KI übernimmt administrative Tätigkeiten
Auch niedergelassene Ärzte in Deutschland setzen zunehmend auf digitale Lösungen.
Mehr als 100.000 Praxen nutzen bereits die Telematikinfrastruktur des deutschen Gesundheitssystems, etwa für elektronische Terminservices.
Sogar den klassischen Arztbrief gibt es künftig immer öfter digital – so lässt er sich direkt aus dem Praxisverwaltungssystem verschicken.
Auch Laborbefunde, Medikationspläne, Röntgenbilder, Impfpässe oder Überweisungen sollen in Zukunft elektronisch übermittelt werden.

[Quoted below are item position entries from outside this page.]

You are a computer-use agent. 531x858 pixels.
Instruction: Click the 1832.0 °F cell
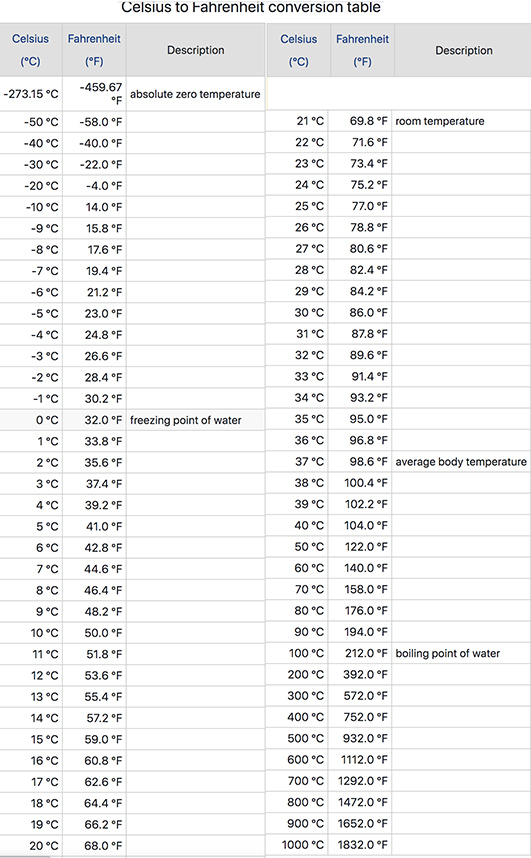pos(360,845)
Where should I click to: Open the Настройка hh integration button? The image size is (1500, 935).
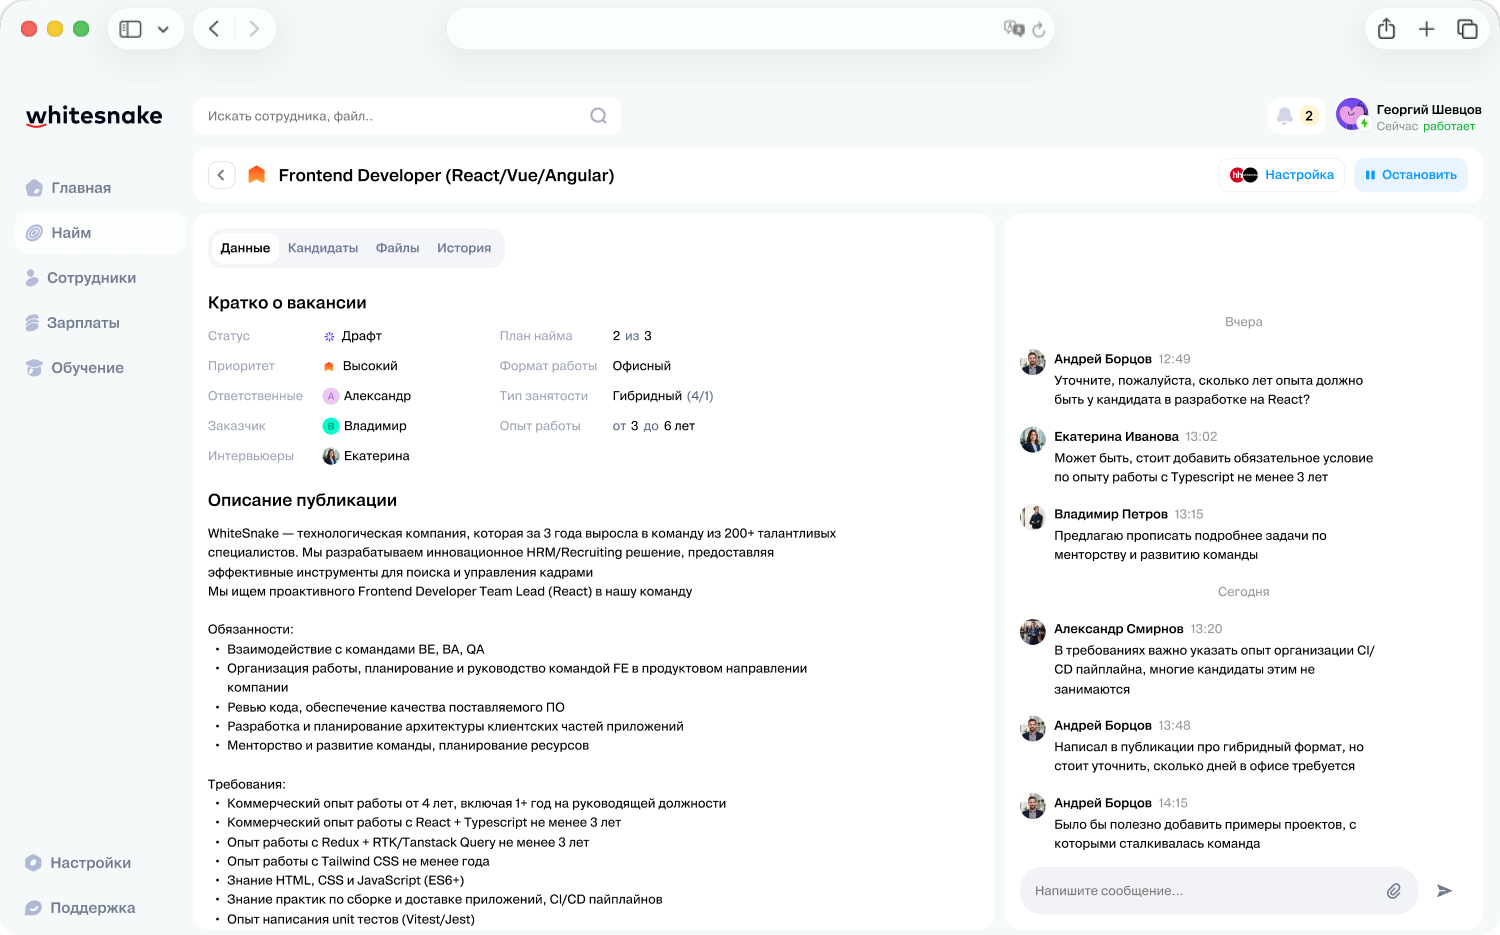[1282, 175]
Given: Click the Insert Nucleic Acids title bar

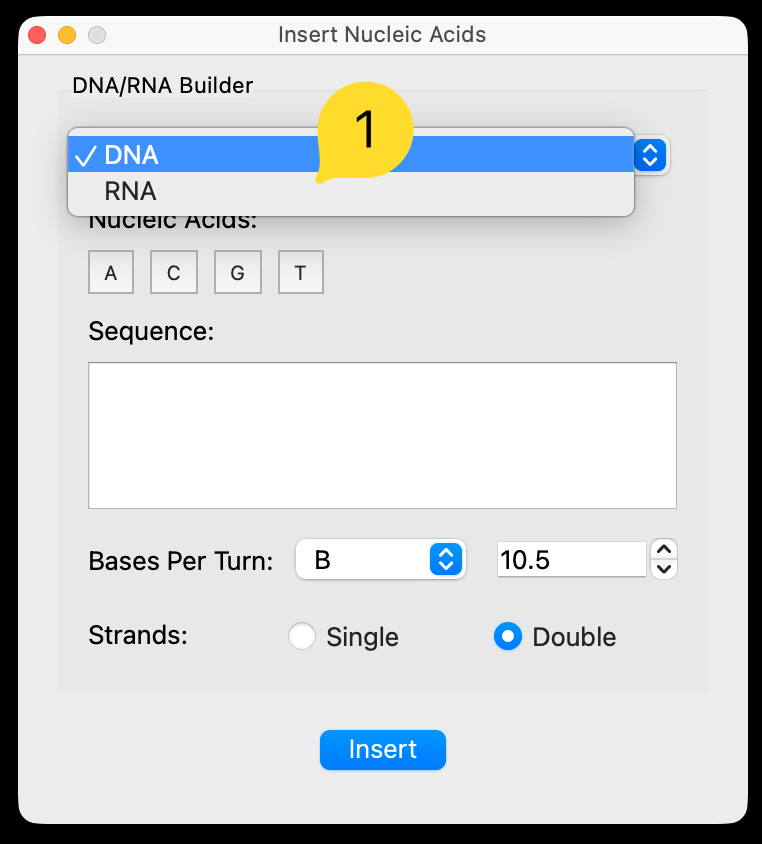Looking at the screenshot, I should (382, 35).
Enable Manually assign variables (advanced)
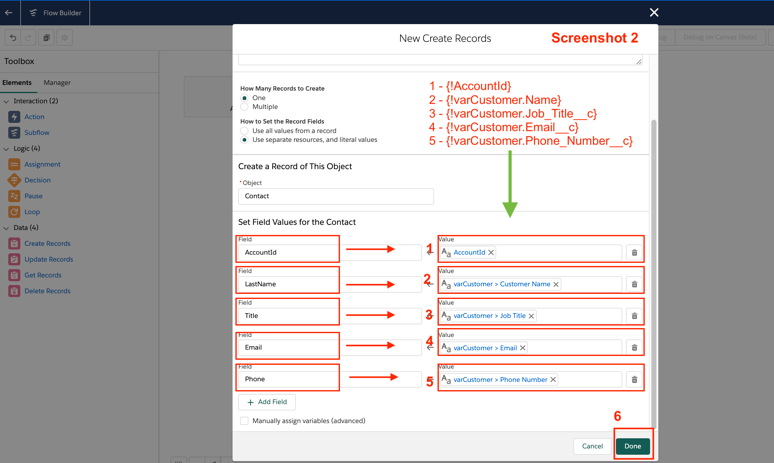The height and width of the screenshot is (463, 774). coord(244,421)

Laut Roland-Berger-Studie könnten KI-Technologien 20 Prozent aller ärztlichen Aufgaben übernehmen – ein Großteil davon entfällt auf administrative Tätigkeiten.
„Die rasante Entwicklung der Gesundheitsbranche wird alle Marktakteure, Patienten, Ärzte, Krankenhäuser, Versicherungen und Pharmaunternehmen zum Umdenken zwingen.“
Karsten Neumann, Partner von Roland Berger
Digitalisierung: Neue Konkurrenten, neue Rollen
Die Digitalisierung verändert jedoch nicht nur die Versorgung von Patienten und die Arbeitsbedingungen des medizinischen Personals.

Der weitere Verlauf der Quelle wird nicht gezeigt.